I remember one particular declaration concerning the idea that having money, substantial money ... requires the wisdom to spend it wisely.
I think there is a lot of truth to that. Sudden influxes of money, whether its from inheritance, sudden pro-sports contract or company buyout, reduces the perceived value of things. Material things are already subjected to Hedonistic Adaptation so the removal or moving of the value goalposts probably decreases your happiness at having those possessions and increases the desire to get more\replace those things that you thought you wanted so badly. Finally able to get that 65" TV you've been wanting for a while? Why should you be happy with that since they just released a 75" version that you 'now have money' to go out and buy? Keeping perspective and balancing needs and wants with a 30-50 year timeline for your balance sheet is probably not something many are prepared for.
Often there is an added time requirement to managing large sums of money and it can be substantial depending on the route you go or the situation you're handed. There can be an unforgiving learning curve when it comes to the law and taxes that many likely have not had to deal with before. Having a $2M inheritance isn't so fun when its mired in Probate or the Real Estate property located in another state is the subject of several frivolous lawsuits.
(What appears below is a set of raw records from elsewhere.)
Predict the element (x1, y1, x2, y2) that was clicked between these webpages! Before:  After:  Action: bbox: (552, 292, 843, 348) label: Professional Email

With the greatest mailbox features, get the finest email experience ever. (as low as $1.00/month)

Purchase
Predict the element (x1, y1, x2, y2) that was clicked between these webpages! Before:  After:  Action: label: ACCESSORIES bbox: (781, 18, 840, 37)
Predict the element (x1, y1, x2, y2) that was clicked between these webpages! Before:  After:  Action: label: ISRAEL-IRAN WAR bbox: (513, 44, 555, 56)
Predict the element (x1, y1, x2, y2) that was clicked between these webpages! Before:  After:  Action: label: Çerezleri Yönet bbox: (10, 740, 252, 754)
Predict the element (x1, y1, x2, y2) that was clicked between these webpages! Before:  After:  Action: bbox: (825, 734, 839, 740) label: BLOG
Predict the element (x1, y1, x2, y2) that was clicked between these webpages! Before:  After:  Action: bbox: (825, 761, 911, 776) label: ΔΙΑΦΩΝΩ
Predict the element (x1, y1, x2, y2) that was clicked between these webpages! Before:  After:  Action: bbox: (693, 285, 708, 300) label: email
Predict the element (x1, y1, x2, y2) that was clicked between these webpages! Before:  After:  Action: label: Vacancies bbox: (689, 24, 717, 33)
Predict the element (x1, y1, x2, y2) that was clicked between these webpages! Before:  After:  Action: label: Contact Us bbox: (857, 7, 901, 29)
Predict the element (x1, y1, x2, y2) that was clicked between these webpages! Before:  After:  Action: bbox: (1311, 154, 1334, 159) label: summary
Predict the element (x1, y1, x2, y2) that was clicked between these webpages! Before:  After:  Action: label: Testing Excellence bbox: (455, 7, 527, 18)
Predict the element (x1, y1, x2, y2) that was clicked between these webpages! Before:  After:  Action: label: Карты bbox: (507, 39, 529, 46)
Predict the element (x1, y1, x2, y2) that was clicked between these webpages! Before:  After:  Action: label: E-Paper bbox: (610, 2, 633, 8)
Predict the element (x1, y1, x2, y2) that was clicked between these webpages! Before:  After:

Or writing a $50k tax check because the investments weren't handled in the most tax advantageous way. (Which is probably going to hurt a lot since they've not had time to adjust to a world where writing a $50k check isn't going to break them) Many see wealth as a way to remove financial headaches so the reality that it usually brings more headaches is a sobering experience and can quickly crush the happiness about the sudden influx - especially if you see large chunks suddenly flying away from your new bank account.
Certainly none of these are to the scale of 'trouble putting food' on the table or worries if you'll ever be retired which I think leads to another happiness issue: isolation. We're generally pretty social animals who like to share and talk about things but it can be hard to do that when others can't relate. "I bought stuff but it doesn't make me happy" can be tough to talk about when all everyone else sees is you driving the car they always wanted, buying all the high end tech gear they want but can't afford etc. You can say that true friends wouldn't care but you may not have known your friends have this ugly side till it shows up.